### Your goal:
Word for word, give the records again, dropping any picture they hold.

(Supplied data begins)

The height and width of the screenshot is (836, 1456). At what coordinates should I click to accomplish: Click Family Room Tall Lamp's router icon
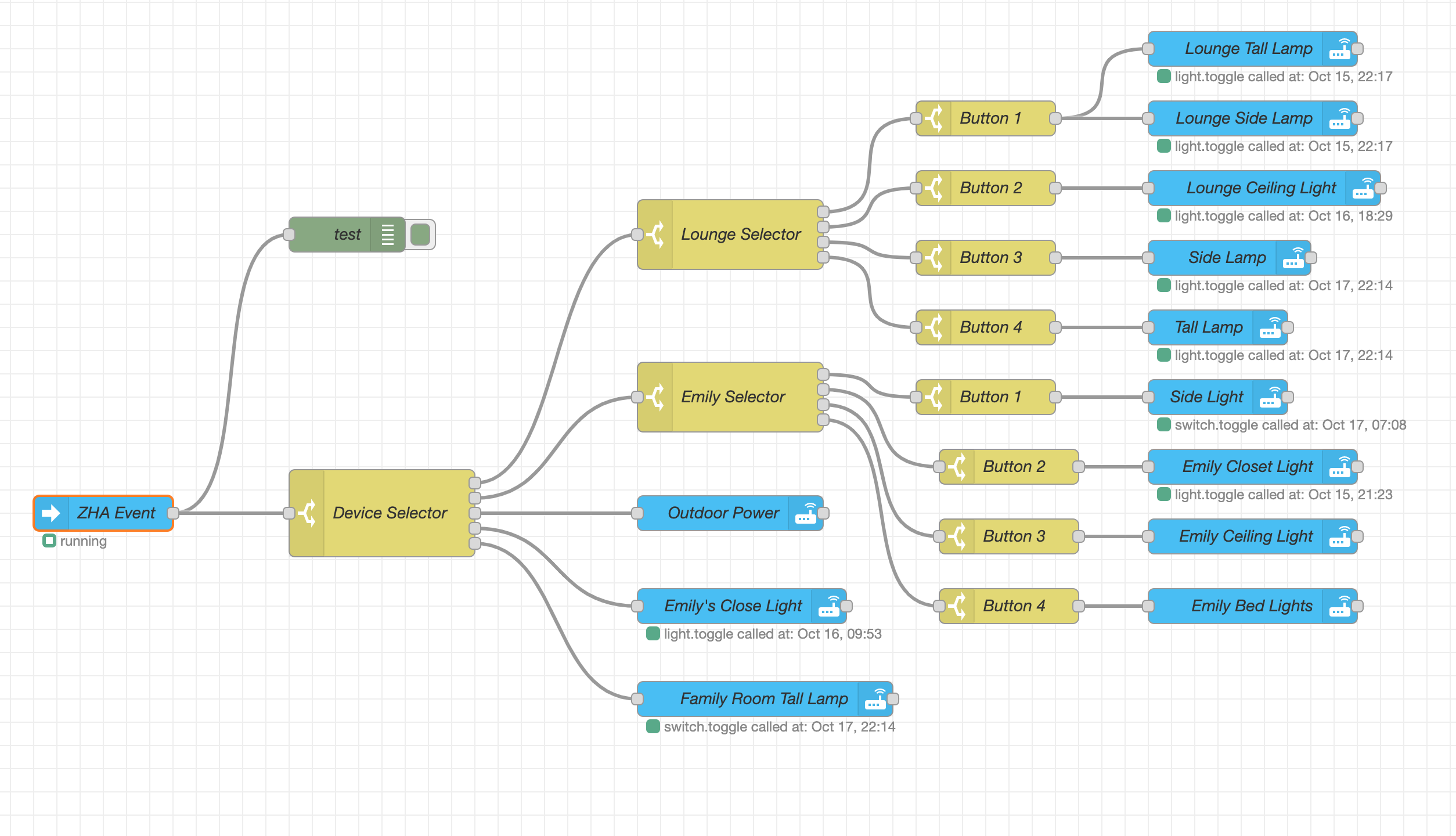pos(875,699)
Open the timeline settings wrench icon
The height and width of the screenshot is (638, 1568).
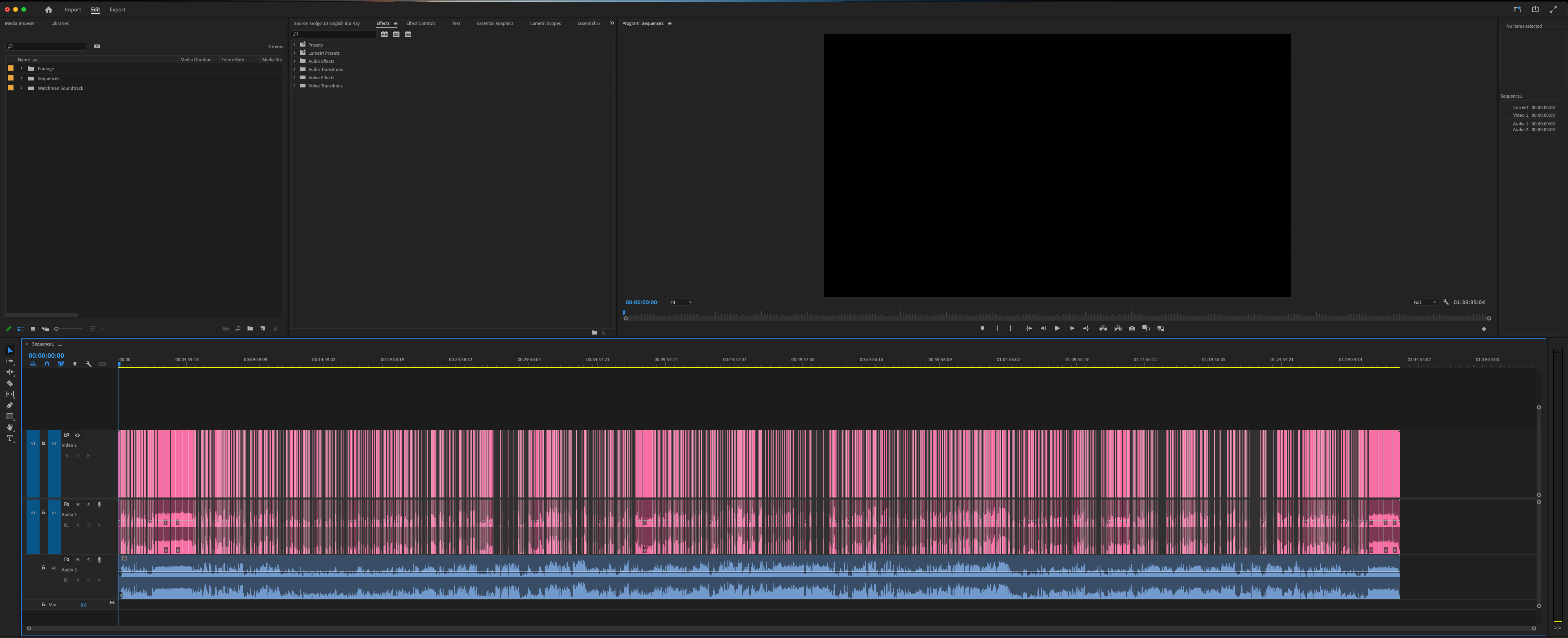point(89,364)
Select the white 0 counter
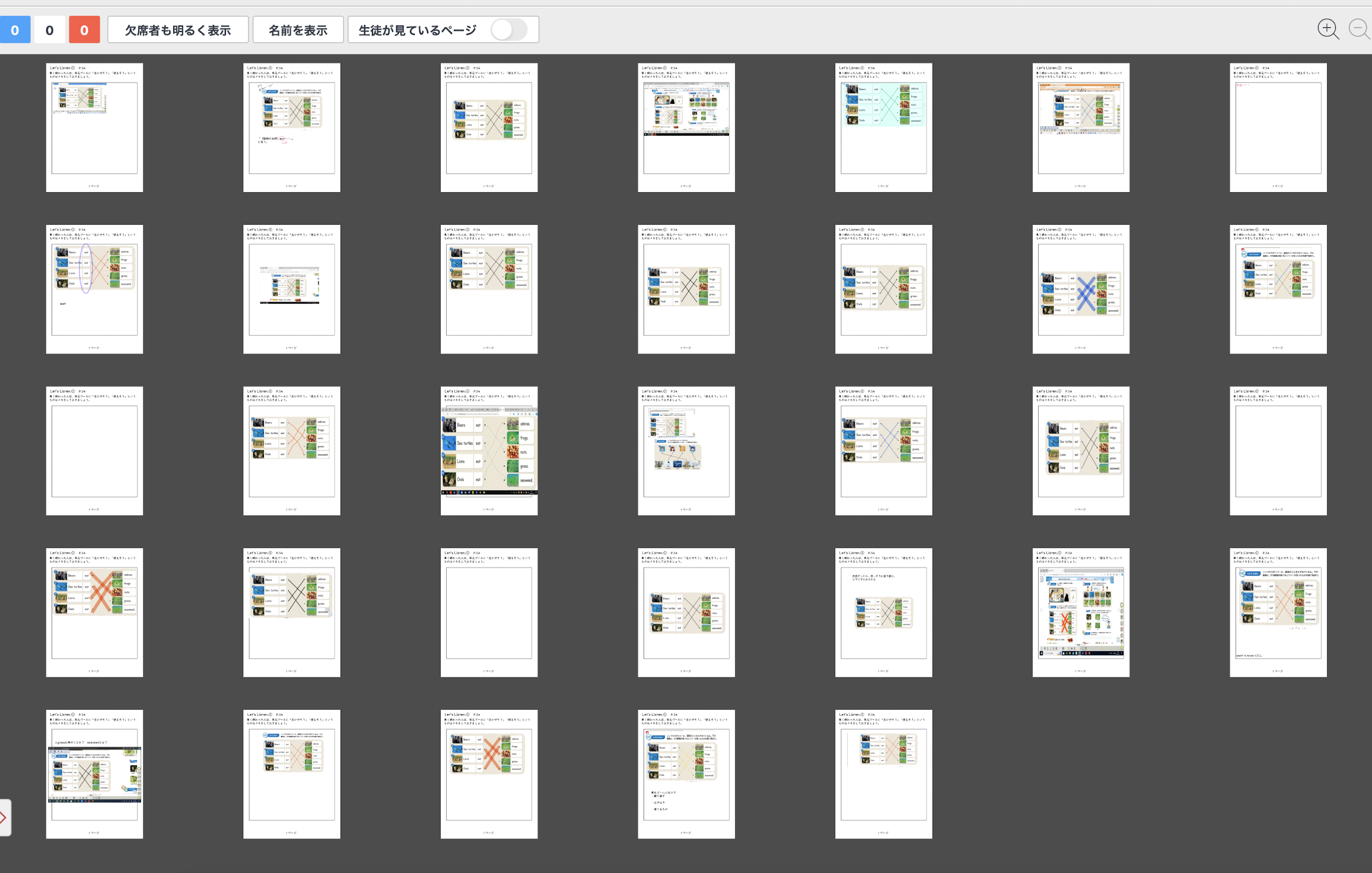Image resolution: width=1372 pixels, height=873 pixels. [x=49, y=30]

(Supplied data ends)

### Answer to the exercise:
The height and width of the screenshot is (836, 1456). At what coordinates should I click to accomplish: Click Family Room Tall Lamp's router icon
pos(875,699)
Open the timeline settings wrench icon
The height and width of the screenshot is (638, 1568).
point(89,364)
Select the white 0 counter
Image resolution: width=1372 pixels, height=873 pixels. [x=49, y=30]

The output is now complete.